3. Induction of human papillomavirus type 16-specific immunologic responses in a normal and an human papillomavirus-infected populations
Wen-Fang Cheng, Chien-Nan Lee, Yi-Ning Su, Ming-Cheng Chang, Wen-Chun Hsiao, Chi-An Chen, Chang-Yao Hsieh Immunology. 2005 May;115(1):136-49. doi: 10.1111/j.1365-2567.2005.02126.x.

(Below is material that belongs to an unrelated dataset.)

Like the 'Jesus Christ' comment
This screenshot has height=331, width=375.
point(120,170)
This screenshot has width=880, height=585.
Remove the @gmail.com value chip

Human papillomavirus (HPV) infection, especially with the oncogenic genotypes, is the most important risk factor for developing cervical cancer. We focused on generating HPV16 E7-specific cytotoxic CD8(+) T lymphocytes and evaluating HPV16 E7-specific immune responses in HPV16-infected and uninfected populations. Peripheral blood mononuclear cells (PBMCs) were first collected from an uninfected group with an human lymphocyte antigen (HLA) A2 haplotype (four volunteers). Mature monocyte-derived dendritic cells (DCs) were generated from the PBMCs and pulsed with one of two HLA-A2-restricted E7 peptides, aa 11-20 [YMLDLQPETT] and aa 86-93 [TLGIVCPI], as antigen presenting cells. The autologous naive or cultured PBMCs were then cultured with peptide-pulsed DCs to detect the HPV16 E7-specific immune responses by a variety of techniques such as enzyme-linked immunosorbent assay (ELISA), enzyme-linked immunospot (ELISPOT) assay and cytotoxic T lymphocyte assay. Interferon-gamma (IFN-gamma) from E7-specific cytotoxic CD8(+) T lymphocytes stimulated with the respective peptide was detected by ELISA. Using ELISPOT analysis, a marked increase in the number of IFN-gamma-secreting CD8(+) E7-specific lymphocytes was observed following peptide stimulation. Cultured CD8(+) T lymphocytes were highly cytotoxic against the CaSki cells. PBMCs were then collected from an HPV16-infected population of the HLA-A2 haplotype, including four persons of HPV16 infection only, four with cervical intraepithelial neoplasia (CIN) lesions, and four cervical cancer patients. We then compared the immunologic responses to E7 between HPV16-infected and uninfected populations by ELISA and ELISPOT assay. The E7-specific immunologic responses of the HPV16-infected populations were significantly higher than those of the uninfected population. In addition, persons with an HPV16 infection only or those with CIN lesions generated higher E7-specific immunologic responses than cervical cancer patients. Our results demonstrate methods for evaluating E7-specific immunologic responses and reflect the biological responses of HPV16-infected people during different periods of cervical disease.